Justifying the increase, CDA Chairman Farkhand Iqbal, who presented the budget to the media at the Jinnah Convention Centre, attributed it to overall price-hike in addition to the raise in salaries and pensions announced by the government in the national budget. A sum of Rs5.14 billion has been earmarked for payments of salaries, allowances and pensions, including a 20% raise for CDA employees.
Iqbal said that the civic agency has neither imposed any new tax nor increased the existing ones. The CDA, he said, has signed an agreement with the Chinese government for completion of the long-delayed mega water project from Ghazi-Barotha Dam which will supply 200 million gallons to the city every day. However, there is no mention of this mega project in the budget document.
Besides, the chairman said that an affordable transport service will be introduced in the city with the support of the Chinese government for which an amount of Rs400 million has been allocated. Surprisingly, there was no mention of the CDA’s Park Enclave housing project.
The civic agency will receive Rs1.69 billion from the federal government under the Public Sector Development Programme (PSDP) and Rs1.8 billion for maintenance of government buildings including the Presidency, Prime Minister’s House, Pak Secretariat, Parliament House and lodges.
New priority projects
Out of Rs2.25 billion for priority projects Rs500 million for construction of 6,000 flats and infrastructure development in Sector I-15.
The civic agency has allocated Rs300 million for construction of the Margalla avenue from GT-Road to Sector D-12, while the construction of 11th avenue from the Kashmir Highway to Khayaban-i-Iqbal will cost another Rs300 million.
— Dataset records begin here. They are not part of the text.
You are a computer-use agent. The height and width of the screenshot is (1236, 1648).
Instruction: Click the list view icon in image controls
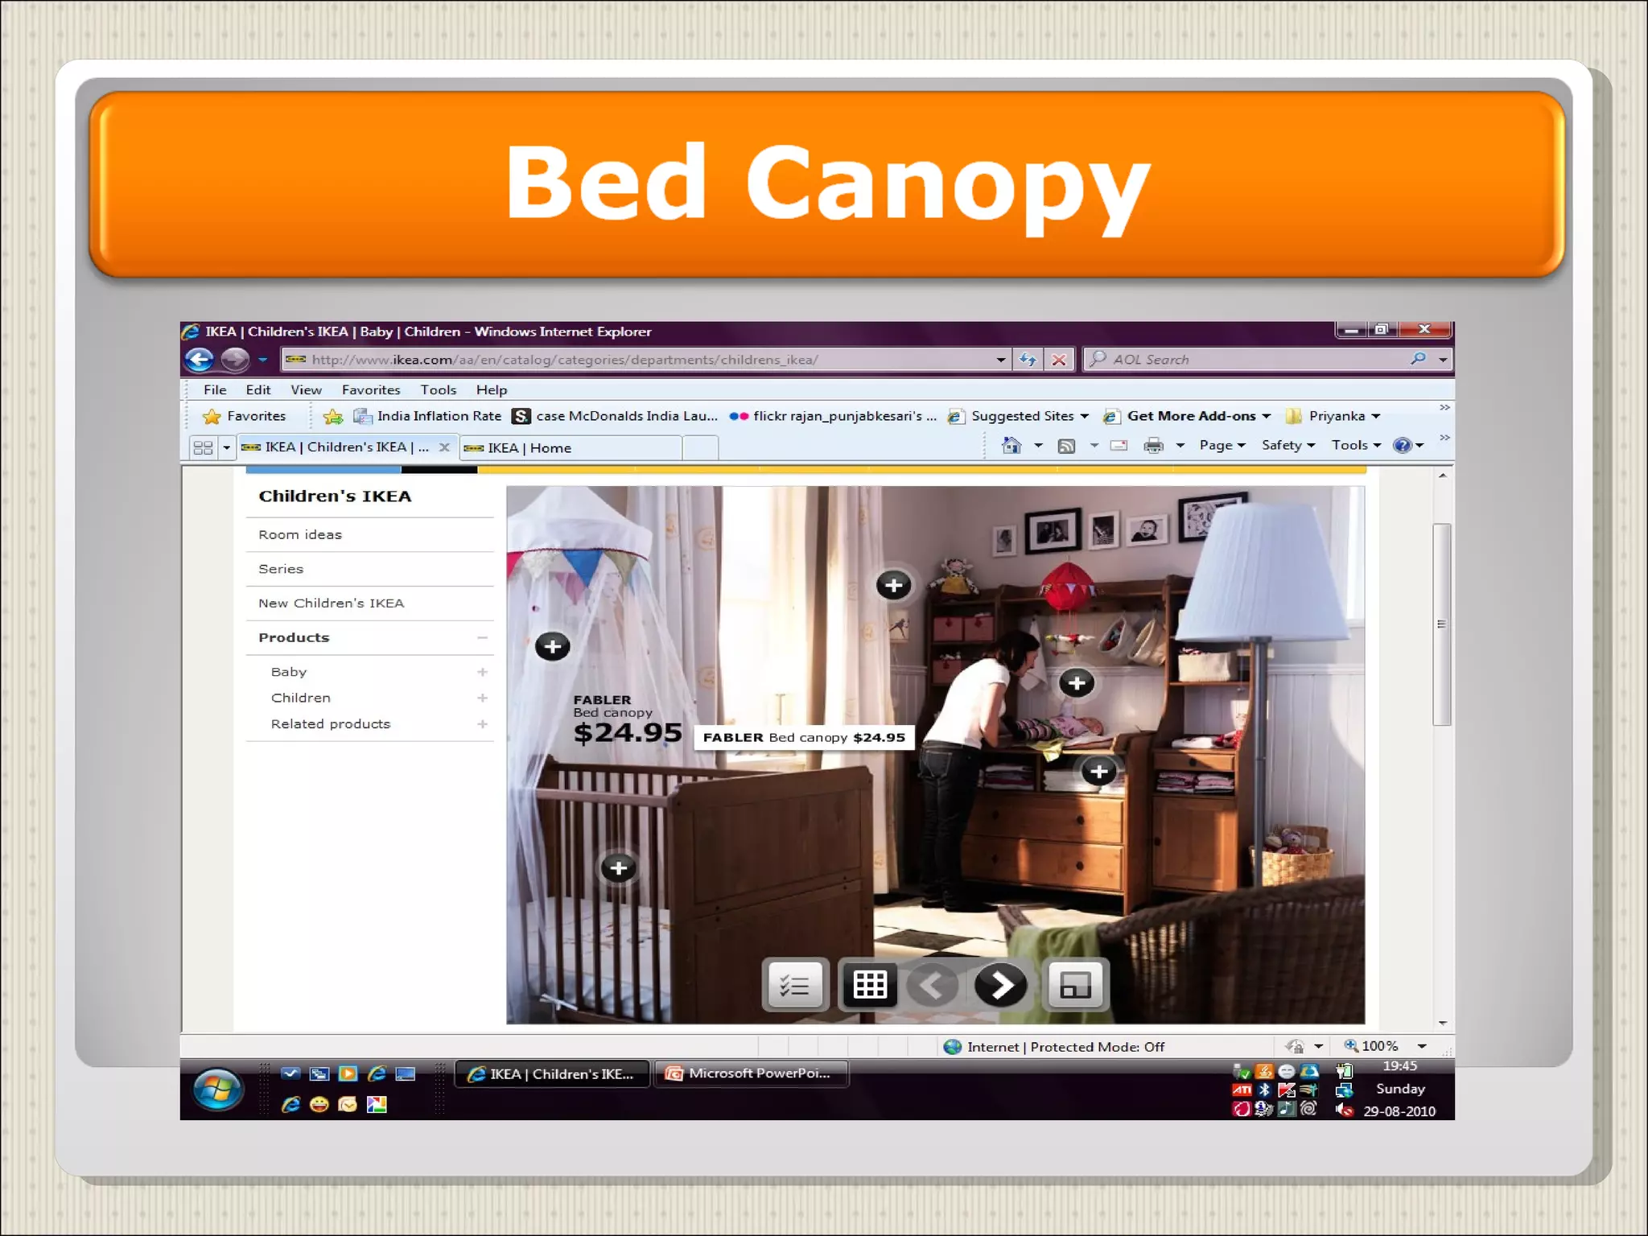point(794,984)
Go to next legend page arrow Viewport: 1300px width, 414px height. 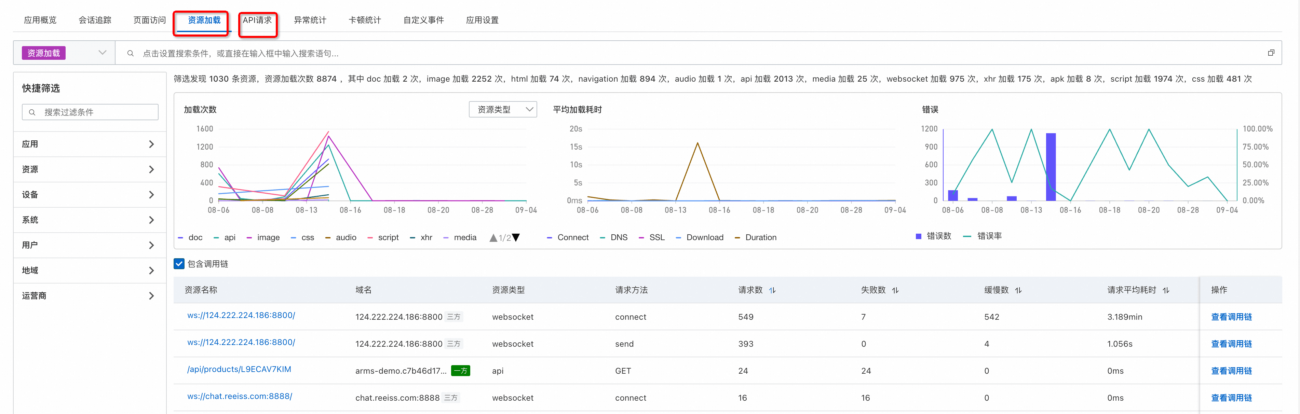coord(516,238)
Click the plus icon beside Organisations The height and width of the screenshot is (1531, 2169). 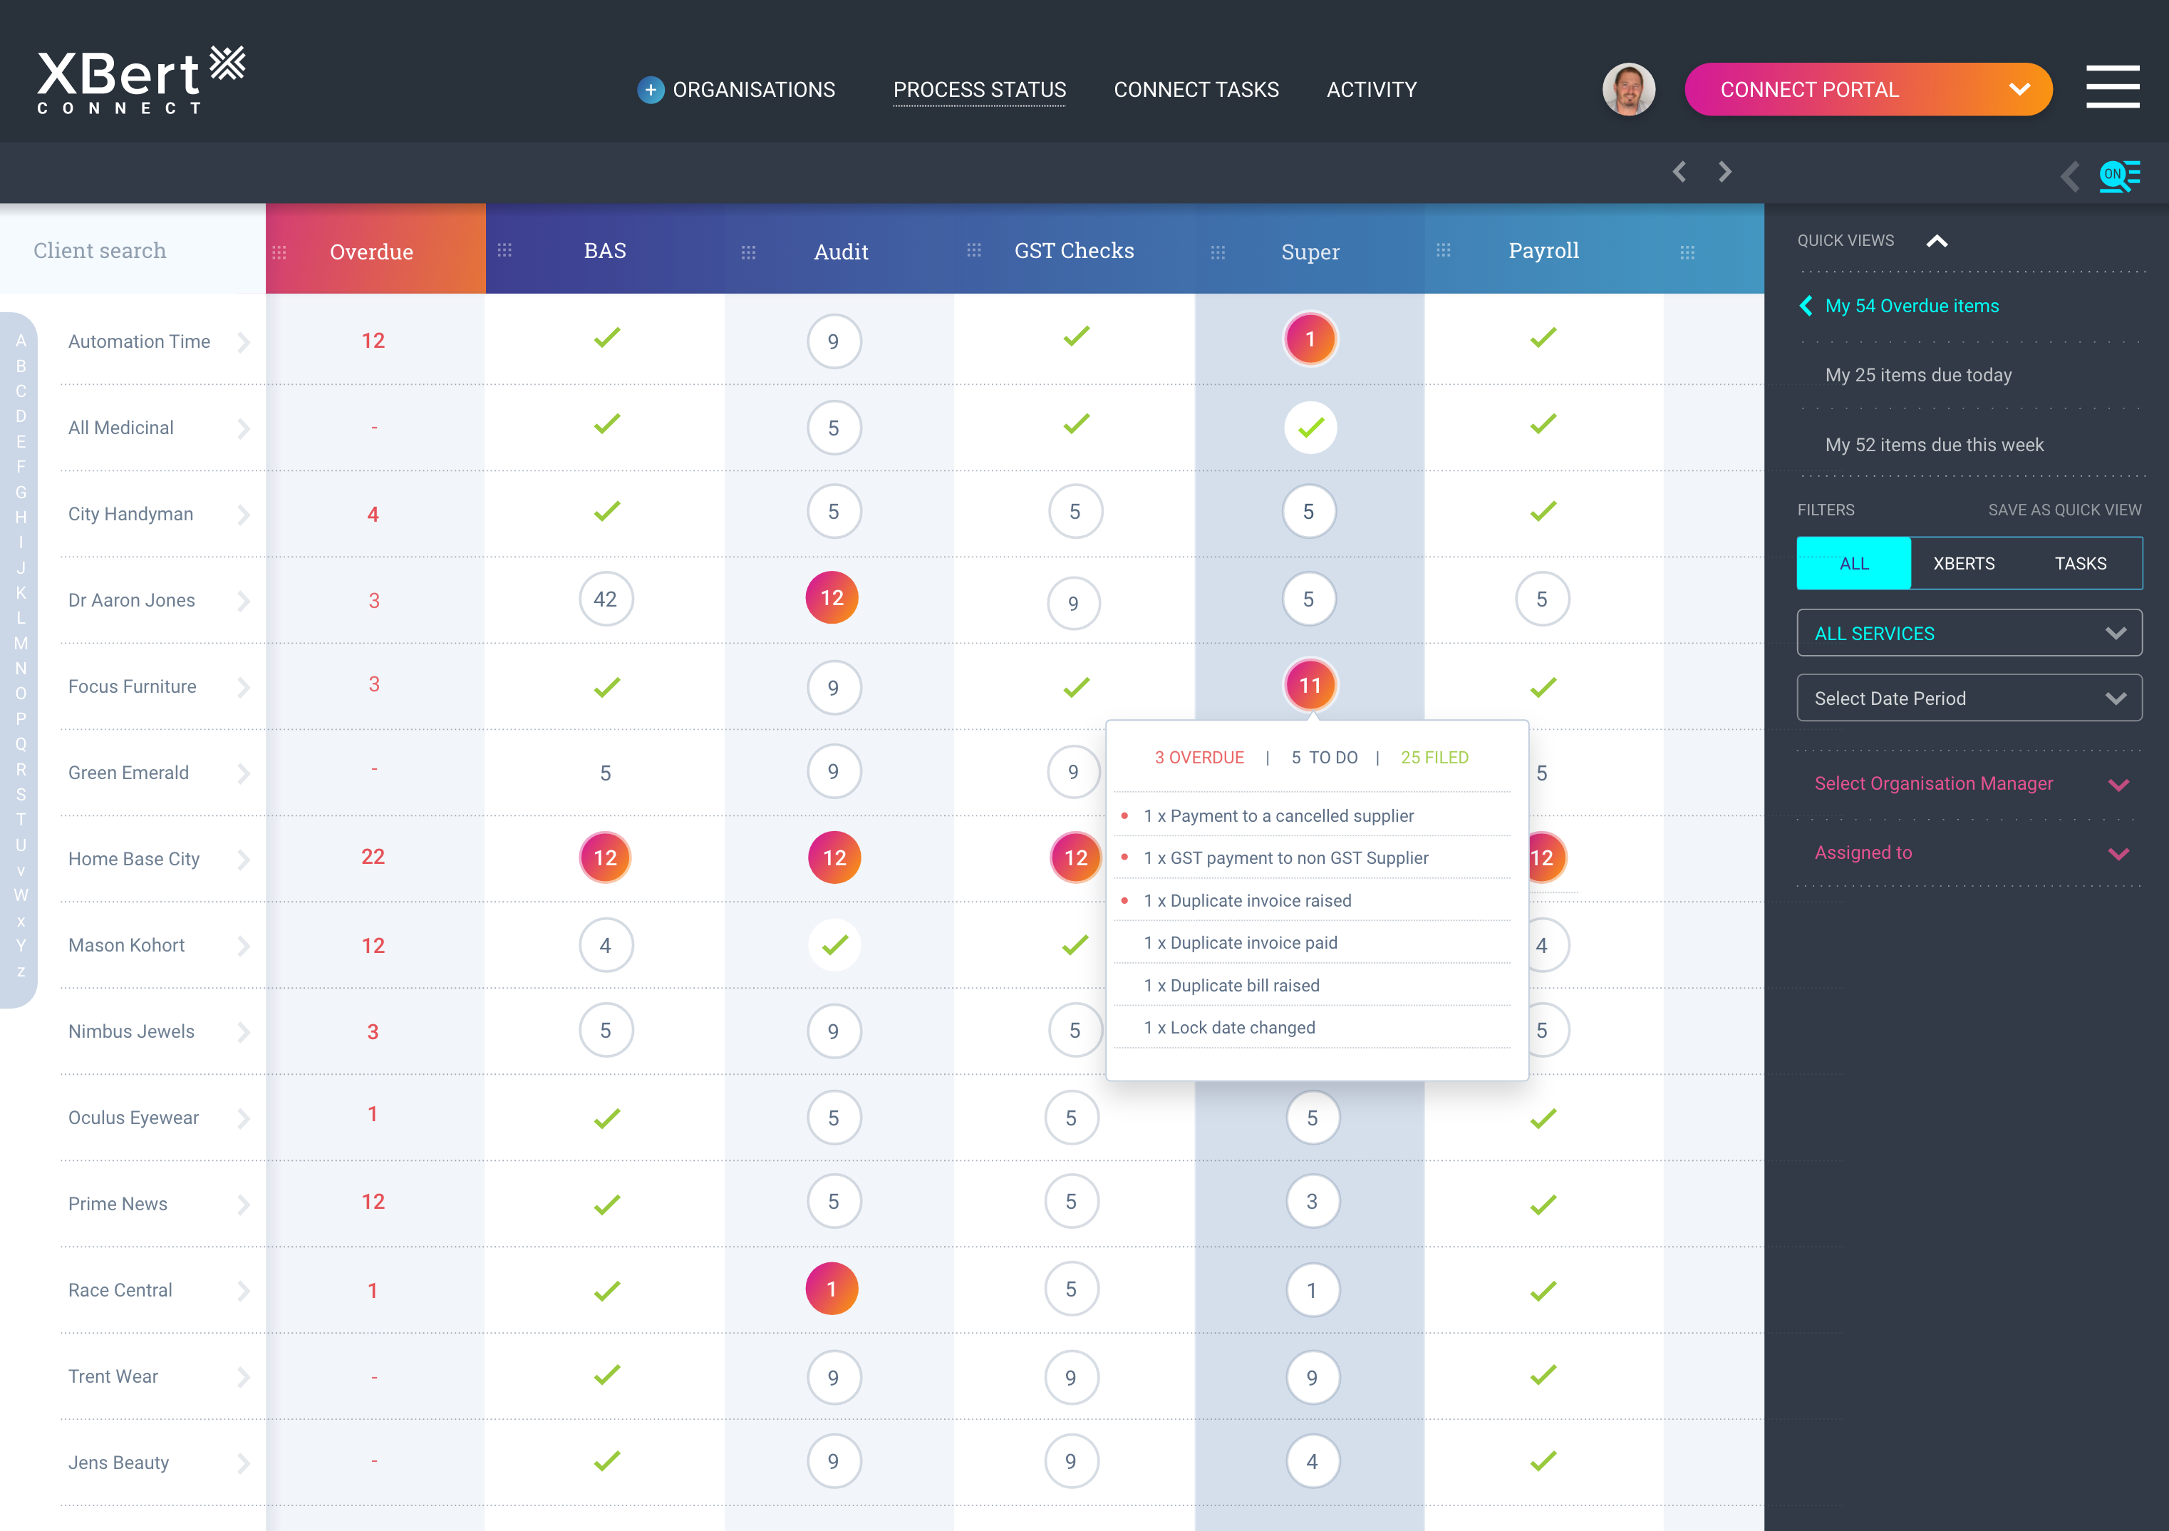[650, 90]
A sum of Rs175 million have been allocated for erecting pedestrian bridges and Rs300 million for underpasses in different areas.
Development under PSDP
Out of a total of Rs1.69 billion, the CDA plans to spend Rs500 million for the construction of Charah dam, while the widening of Kashmir Highway from Peshawar Mor to Golra Mor will cost Rs452.25 million.
A hefty amount of Rs512.5 million has been kept for the construction of 104 family suites in the city, while security arrangements at the Parliament House will cost another Rs63.4 million. Over Rs13 million will be spent on the repair and replacement of lifts in Pak Secretariat building. A second hanger at the heliport will also be built at a cost of Rs93 million.
According to the previous year’s audit reports, CDA missed nearly 65% of its development targets, while non-development expenditures increased by 35% during the same period.
The audit report points out that the civic agency collected Rs10.23 billion through self-finance and other receipts against an estimated revenue of Rs18.9 billion, resulting in a shortfall of Rs8.67 billion (45.86%).